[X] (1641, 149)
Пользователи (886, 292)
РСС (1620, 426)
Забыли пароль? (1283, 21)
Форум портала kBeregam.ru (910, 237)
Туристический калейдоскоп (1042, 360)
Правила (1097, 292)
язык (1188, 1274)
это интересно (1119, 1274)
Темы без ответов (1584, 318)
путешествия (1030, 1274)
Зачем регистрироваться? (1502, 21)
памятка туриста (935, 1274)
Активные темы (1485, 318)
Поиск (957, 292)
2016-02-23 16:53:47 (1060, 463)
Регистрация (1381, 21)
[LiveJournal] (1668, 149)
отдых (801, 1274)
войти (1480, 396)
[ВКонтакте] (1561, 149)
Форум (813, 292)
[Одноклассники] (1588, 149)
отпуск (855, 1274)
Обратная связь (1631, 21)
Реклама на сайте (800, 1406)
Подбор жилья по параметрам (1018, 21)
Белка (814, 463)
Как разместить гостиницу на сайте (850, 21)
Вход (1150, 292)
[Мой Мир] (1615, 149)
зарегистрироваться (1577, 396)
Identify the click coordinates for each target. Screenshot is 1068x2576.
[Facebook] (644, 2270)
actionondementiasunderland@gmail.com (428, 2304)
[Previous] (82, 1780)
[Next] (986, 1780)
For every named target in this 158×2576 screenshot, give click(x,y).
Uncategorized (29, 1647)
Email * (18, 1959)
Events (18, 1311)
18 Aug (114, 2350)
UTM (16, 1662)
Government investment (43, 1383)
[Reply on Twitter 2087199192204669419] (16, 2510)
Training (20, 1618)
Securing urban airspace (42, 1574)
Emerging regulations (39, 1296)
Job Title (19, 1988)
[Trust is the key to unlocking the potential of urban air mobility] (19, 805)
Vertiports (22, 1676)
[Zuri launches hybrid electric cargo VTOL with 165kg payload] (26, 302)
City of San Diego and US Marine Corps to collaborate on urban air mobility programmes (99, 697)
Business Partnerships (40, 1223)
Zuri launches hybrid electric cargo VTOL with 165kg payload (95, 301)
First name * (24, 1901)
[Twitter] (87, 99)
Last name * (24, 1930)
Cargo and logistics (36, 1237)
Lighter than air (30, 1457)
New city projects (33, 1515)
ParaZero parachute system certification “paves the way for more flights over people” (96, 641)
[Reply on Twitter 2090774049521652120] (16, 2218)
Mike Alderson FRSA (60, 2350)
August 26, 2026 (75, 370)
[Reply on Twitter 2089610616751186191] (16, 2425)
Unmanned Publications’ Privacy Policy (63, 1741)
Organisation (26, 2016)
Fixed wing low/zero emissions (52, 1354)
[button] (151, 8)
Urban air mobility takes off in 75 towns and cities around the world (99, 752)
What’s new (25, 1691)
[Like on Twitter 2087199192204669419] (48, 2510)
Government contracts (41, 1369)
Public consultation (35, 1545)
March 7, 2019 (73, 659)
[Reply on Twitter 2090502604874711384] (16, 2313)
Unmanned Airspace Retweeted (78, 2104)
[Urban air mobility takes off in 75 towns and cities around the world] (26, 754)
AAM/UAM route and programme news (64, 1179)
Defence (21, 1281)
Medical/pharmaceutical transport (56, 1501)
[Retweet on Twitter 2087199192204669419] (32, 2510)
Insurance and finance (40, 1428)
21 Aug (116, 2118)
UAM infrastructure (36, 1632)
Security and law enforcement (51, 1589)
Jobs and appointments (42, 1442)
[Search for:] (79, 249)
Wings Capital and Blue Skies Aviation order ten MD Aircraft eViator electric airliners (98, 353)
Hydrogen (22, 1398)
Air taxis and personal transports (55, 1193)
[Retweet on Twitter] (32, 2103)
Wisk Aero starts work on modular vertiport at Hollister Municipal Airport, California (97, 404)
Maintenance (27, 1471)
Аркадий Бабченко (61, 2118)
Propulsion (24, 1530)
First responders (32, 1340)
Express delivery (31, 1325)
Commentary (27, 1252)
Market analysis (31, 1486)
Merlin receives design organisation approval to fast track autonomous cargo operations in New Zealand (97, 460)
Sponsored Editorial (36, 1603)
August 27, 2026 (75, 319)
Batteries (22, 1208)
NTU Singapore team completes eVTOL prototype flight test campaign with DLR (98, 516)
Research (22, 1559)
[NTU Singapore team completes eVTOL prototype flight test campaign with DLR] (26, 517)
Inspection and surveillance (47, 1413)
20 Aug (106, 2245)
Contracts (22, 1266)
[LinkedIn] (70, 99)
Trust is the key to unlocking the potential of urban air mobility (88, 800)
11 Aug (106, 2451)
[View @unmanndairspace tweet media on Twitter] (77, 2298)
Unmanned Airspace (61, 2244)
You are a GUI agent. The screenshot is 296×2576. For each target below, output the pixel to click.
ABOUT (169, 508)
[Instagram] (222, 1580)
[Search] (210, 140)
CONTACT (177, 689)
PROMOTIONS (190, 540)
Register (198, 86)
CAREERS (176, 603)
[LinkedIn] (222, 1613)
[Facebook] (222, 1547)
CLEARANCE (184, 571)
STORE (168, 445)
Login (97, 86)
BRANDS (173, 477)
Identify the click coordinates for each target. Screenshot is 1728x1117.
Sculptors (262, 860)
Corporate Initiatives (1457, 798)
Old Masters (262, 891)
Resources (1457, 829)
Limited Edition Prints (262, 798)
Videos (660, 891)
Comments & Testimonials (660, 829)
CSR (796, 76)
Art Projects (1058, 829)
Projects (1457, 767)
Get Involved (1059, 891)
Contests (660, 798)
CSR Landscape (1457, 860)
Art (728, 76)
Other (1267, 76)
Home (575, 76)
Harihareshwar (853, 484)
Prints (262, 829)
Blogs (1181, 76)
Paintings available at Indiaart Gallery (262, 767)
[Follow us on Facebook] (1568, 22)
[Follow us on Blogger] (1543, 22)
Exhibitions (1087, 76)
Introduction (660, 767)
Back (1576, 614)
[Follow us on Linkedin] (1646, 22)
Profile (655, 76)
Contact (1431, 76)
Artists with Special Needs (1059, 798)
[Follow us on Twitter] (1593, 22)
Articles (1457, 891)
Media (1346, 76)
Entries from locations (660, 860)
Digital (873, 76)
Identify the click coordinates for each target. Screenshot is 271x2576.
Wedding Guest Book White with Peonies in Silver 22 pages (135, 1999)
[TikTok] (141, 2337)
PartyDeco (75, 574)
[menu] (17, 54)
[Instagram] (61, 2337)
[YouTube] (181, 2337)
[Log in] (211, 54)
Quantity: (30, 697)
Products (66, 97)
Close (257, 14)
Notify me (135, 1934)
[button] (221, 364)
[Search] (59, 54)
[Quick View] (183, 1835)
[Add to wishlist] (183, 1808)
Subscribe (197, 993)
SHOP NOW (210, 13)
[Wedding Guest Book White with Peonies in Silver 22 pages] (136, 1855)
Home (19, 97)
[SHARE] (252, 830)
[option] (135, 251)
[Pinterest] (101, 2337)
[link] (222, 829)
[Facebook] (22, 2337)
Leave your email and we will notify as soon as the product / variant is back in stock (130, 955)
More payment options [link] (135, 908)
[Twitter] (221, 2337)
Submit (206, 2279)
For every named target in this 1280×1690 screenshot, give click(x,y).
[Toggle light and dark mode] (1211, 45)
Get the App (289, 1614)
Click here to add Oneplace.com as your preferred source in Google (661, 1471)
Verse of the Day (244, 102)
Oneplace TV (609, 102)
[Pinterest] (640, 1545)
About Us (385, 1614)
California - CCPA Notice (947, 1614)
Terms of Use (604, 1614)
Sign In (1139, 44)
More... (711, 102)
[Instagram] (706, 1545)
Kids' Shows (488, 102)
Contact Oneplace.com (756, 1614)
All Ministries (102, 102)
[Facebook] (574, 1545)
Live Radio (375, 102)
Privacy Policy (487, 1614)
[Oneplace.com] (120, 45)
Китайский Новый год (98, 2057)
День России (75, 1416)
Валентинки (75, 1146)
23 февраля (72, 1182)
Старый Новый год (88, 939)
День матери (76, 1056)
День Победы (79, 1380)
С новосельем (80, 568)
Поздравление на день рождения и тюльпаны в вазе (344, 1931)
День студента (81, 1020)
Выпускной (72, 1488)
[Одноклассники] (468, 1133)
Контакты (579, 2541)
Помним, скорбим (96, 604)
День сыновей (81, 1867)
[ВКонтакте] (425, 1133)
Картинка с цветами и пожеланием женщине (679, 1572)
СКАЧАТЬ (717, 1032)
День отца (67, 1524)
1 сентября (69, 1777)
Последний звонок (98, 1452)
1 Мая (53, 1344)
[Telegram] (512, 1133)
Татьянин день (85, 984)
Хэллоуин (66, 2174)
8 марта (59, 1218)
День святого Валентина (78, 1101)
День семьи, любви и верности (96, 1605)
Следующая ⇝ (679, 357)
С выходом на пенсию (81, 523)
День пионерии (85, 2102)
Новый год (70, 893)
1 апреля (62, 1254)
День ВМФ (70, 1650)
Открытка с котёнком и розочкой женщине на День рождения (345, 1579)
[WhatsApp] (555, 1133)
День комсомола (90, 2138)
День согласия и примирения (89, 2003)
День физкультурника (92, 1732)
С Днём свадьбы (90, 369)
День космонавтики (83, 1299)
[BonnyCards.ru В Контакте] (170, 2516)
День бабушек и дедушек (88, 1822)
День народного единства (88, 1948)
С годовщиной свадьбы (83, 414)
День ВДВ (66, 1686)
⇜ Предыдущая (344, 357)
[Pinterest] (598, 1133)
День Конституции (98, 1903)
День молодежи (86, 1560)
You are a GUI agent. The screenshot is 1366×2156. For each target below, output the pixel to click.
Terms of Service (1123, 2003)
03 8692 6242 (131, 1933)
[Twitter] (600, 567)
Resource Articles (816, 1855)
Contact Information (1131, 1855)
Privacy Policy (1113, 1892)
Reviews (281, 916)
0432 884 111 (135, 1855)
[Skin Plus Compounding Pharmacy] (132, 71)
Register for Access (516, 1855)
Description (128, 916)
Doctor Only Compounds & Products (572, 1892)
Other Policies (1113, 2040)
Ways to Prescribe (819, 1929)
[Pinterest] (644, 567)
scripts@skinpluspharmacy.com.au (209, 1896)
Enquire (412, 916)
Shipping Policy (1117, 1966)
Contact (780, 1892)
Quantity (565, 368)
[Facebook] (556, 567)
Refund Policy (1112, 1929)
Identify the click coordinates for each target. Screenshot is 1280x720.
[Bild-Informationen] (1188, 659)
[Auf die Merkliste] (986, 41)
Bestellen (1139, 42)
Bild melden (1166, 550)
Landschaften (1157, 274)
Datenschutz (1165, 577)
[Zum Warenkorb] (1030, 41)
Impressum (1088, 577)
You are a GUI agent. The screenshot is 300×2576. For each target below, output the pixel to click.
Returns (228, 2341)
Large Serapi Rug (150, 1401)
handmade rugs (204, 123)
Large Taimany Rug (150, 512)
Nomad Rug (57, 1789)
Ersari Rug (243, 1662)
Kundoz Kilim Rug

* * *

The lines to return begin at the first line of the records and end at the line holding "Темы без ответов (1584, 318)"; please return them exactly, including both, and nothing beyond.

| Result of the task |
[X] (1641, 149)
Пользователи (886, 292)
РСС (1620, 426)
Забыли пароль? (1283, 21)
Форум портала kBeregam.ru (910, 237)
Туристический калейдоскоп (1042, 360)
Правила (1097, 292)
язык (1188, 1274)
это интересно (1119, 1274)
Темы без ответов (1584, 318)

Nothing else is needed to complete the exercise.